_Data excerpts_.

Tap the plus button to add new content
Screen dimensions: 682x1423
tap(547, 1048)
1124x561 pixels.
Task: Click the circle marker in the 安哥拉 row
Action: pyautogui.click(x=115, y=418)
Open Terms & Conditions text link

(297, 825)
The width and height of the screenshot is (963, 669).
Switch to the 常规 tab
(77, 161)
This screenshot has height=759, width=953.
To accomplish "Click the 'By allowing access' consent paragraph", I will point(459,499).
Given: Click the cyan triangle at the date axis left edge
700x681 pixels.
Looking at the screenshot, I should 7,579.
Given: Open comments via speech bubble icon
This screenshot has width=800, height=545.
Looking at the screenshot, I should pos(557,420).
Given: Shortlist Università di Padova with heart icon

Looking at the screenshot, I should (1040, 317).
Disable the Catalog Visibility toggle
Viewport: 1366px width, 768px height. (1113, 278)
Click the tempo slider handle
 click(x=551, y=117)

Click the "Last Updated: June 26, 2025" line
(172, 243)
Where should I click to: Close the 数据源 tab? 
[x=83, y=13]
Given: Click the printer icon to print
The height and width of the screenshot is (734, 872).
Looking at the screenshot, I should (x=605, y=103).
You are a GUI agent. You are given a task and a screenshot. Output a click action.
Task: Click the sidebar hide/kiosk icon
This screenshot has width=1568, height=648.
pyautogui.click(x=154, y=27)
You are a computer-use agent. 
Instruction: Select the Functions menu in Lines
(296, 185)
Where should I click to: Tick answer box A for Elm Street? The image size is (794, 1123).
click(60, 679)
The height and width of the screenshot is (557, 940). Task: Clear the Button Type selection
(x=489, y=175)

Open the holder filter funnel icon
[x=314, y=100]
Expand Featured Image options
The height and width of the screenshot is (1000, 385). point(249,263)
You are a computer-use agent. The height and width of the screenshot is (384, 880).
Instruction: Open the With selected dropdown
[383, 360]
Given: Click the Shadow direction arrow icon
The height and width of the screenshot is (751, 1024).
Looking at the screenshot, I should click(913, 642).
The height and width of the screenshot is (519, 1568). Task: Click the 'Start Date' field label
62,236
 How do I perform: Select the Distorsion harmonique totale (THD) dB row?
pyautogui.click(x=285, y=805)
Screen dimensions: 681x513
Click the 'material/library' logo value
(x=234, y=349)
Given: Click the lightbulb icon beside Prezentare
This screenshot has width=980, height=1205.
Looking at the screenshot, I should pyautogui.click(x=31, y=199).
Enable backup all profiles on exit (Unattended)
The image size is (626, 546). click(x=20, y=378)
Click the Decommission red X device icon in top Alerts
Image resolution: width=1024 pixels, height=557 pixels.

_Problem description_. Lines in the records above that carry the word "agent" are to be located and copied.

_Written answer_.
You are a GUI agent. You are given a task and a screenshot. Output a click action.
You are a computer-use agent. 
You are a computer-use agent. The height and width of the screenshot is (384, 880).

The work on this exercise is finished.